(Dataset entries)

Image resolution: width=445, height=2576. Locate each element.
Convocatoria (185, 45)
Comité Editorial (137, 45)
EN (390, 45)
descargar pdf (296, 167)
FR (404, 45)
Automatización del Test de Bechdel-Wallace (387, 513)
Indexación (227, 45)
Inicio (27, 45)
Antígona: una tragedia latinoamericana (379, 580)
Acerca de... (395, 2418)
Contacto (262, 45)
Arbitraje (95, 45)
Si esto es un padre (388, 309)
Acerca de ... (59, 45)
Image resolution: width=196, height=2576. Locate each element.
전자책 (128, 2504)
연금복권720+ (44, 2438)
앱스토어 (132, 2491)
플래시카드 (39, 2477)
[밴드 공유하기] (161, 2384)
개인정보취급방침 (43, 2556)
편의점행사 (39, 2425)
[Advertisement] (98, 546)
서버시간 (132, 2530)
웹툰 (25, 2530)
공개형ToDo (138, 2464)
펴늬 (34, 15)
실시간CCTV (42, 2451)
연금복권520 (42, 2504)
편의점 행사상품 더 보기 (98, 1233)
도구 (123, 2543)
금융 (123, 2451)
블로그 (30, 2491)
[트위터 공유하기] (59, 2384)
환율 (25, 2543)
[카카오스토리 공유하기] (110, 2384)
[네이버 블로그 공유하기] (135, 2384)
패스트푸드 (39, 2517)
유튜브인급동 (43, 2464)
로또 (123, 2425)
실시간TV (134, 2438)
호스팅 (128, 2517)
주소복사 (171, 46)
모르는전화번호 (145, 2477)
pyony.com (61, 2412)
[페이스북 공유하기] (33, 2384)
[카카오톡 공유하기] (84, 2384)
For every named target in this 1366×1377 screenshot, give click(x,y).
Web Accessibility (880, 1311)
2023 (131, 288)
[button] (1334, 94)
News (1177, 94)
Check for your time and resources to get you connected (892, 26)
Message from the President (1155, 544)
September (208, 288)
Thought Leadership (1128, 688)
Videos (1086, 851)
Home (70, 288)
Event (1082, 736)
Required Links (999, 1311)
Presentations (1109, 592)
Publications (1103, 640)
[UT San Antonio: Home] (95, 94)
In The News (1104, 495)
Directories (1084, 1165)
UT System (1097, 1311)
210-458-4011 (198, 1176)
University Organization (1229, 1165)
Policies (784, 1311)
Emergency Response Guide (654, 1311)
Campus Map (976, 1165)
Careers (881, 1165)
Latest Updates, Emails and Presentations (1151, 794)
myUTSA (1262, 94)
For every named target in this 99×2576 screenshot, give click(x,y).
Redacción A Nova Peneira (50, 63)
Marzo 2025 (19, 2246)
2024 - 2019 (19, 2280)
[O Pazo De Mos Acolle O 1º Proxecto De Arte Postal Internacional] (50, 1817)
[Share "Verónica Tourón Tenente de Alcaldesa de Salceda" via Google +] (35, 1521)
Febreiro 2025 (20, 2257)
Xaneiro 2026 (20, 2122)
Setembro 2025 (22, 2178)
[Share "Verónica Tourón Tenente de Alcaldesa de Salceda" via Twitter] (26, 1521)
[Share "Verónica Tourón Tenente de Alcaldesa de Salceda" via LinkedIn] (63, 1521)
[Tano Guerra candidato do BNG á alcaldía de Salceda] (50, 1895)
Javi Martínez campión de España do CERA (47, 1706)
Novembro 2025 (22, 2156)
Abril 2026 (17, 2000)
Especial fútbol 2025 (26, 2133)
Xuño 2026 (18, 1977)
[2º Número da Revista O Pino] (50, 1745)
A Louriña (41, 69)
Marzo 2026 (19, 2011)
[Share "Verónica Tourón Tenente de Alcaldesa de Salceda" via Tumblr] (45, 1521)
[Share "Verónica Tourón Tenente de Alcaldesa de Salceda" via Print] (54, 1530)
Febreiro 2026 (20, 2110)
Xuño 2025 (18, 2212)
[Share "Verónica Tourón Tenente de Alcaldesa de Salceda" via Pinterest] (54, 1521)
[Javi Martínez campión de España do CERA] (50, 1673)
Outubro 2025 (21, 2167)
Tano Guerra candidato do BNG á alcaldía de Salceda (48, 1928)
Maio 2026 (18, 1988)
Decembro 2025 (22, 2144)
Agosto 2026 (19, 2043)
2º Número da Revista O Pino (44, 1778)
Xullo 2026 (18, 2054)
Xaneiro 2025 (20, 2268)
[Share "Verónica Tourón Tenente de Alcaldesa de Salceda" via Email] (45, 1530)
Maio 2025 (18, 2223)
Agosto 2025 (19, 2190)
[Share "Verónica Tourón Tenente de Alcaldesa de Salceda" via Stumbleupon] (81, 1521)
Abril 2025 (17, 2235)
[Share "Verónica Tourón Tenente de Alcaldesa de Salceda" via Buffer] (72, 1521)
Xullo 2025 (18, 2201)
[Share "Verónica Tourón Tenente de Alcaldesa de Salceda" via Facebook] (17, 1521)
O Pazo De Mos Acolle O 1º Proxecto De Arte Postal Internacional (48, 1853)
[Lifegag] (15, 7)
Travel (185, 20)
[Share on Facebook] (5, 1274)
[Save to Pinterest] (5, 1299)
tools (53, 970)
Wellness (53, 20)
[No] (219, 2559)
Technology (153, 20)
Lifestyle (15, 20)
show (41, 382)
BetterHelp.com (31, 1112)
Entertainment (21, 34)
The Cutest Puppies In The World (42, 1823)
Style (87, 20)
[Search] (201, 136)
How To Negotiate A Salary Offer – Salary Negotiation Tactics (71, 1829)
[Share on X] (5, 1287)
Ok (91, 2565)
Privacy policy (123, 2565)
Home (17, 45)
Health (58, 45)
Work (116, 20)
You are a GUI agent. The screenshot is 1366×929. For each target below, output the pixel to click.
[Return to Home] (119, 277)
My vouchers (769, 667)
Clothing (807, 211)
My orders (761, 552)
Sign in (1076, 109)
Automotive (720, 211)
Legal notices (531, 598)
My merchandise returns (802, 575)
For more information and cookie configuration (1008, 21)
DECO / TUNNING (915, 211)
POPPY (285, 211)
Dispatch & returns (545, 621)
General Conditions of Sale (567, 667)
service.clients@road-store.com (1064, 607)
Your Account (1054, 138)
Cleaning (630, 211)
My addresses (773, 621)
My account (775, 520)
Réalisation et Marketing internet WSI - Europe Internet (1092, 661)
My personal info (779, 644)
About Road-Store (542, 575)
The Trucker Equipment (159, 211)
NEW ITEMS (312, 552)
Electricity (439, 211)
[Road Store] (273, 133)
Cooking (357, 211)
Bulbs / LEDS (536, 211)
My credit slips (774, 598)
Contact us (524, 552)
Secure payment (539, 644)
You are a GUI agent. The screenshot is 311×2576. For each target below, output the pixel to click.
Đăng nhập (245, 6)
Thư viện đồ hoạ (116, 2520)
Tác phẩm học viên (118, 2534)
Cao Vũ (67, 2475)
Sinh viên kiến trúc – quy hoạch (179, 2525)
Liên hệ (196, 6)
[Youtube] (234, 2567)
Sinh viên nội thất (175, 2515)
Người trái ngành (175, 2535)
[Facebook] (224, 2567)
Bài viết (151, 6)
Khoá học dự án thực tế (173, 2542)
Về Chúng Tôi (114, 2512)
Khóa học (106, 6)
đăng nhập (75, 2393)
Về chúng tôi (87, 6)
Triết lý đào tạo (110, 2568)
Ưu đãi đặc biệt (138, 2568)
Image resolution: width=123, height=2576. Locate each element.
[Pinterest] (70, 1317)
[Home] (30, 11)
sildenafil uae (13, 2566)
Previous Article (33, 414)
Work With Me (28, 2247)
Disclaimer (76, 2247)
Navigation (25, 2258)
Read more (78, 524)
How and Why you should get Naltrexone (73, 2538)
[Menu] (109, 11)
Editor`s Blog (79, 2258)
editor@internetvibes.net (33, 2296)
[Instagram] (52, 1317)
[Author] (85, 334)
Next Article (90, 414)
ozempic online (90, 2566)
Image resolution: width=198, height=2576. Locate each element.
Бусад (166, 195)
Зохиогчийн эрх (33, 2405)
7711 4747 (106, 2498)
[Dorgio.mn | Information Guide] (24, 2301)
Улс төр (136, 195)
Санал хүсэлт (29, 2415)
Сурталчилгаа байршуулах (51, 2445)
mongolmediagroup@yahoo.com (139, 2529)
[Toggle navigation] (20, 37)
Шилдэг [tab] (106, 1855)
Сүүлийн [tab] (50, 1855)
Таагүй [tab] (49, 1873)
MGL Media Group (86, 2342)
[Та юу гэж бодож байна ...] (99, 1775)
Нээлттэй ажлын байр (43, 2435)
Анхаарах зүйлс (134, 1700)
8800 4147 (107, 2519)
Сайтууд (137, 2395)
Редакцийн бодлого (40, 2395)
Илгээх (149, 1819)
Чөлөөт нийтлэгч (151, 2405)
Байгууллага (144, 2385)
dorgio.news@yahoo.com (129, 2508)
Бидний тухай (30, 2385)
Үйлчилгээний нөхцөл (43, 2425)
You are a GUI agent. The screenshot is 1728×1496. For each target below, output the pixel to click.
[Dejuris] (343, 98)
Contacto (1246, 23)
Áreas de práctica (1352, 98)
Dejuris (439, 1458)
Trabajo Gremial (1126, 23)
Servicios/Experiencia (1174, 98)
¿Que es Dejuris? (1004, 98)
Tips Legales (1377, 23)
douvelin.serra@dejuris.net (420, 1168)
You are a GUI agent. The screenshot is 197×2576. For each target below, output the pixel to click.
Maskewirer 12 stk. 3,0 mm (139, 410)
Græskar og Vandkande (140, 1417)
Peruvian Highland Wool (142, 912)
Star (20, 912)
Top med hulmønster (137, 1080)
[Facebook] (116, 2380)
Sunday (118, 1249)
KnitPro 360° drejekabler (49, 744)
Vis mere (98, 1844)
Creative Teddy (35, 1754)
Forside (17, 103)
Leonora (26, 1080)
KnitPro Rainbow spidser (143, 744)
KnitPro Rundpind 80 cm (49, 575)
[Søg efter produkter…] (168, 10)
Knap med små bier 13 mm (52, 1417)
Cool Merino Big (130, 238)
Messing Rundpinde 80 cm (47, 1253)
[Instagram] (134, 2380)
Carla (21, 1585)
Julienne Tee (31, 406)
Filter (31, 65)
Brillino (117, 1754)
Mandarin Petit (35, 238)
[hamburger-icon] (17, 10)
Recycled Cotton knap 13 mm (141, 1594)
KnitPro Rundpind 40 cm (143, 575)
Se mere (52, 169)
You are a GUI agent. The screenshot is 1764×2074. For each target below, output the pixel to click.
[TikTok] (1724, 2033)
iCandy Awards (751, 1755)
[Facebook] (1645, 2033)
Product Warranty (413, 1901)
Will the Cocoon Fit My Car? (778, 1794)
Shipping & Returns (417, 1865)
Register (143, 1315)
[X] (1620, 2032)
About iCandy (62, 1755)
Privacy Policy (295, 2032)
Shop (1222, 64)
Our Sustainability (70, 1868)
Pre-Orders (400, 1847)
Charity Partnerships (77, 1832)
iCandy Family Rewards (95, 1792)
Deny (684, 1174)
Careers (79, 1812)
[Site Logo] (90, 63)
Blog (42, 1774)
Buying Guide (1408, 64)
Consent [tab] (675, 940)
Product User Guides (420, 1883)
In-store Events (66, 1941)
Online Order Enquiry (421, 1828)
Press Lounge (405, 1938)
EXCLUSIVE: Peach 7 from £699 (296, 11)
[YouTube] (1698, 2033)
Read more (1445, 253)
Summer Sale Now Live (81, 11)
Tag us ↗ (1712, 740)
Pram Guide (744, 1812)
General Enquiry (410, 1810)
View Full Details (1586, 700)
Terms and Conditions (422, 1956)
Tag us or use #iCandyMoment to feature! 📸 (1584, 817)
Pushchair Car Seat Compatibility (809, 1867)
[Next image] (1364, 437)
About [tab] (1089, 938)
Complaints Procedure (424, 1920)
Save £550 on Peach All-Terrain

## EXERCISE:
For each line in the data above that contains the string "agent", extract the line.

## SOLVED PROBLEM:
You are a GUI agent. The screenshot is 1366×929. For each target below, output the pixel to click.
You are a GUI agent. The screenshot is 311×2576. For each target below, output the pixel to click.
You are a GUI agent. The screenshot is 1728×1496. For each target below, output the pixel to click.
You are a GUI agent. The screenshot is 197×2576. For each target below, output the pixel to click.
You are a GUI agent. The screenshot is 1764×2074. For each target below, output the pixel to click.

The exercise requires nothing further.